**EXERCISE DIRECTIONS:** All lines of the listing below must be reproduced character for character.

**RECORDS SHOWN:**

- - -

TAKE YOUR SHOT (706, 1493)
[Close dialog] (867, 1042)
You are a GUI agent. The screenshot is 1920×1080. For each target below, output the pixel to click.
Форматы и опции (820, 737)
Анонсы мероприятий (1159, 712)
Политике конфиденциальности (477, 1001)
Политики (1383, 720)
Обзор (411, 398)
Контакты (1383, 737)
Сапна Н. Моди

- - -

**SOLUTION FOR THIS PROBLEM:**
TAKE YOUR SHOT (706, 1493)
[Close dialog] (867, 1042)
You are a GUI agent. The screenshot is 1920×1080. For each target below, output the pixel to click.
Форматы и опции (820, 737)
Анонсы мероприятий (1159, 712)
Политике конфиденциальности (477, 1001)
Политики (1383, 720)
Обзор (411, 398)
Контакты (1383, 737)
Сапна Н. Моди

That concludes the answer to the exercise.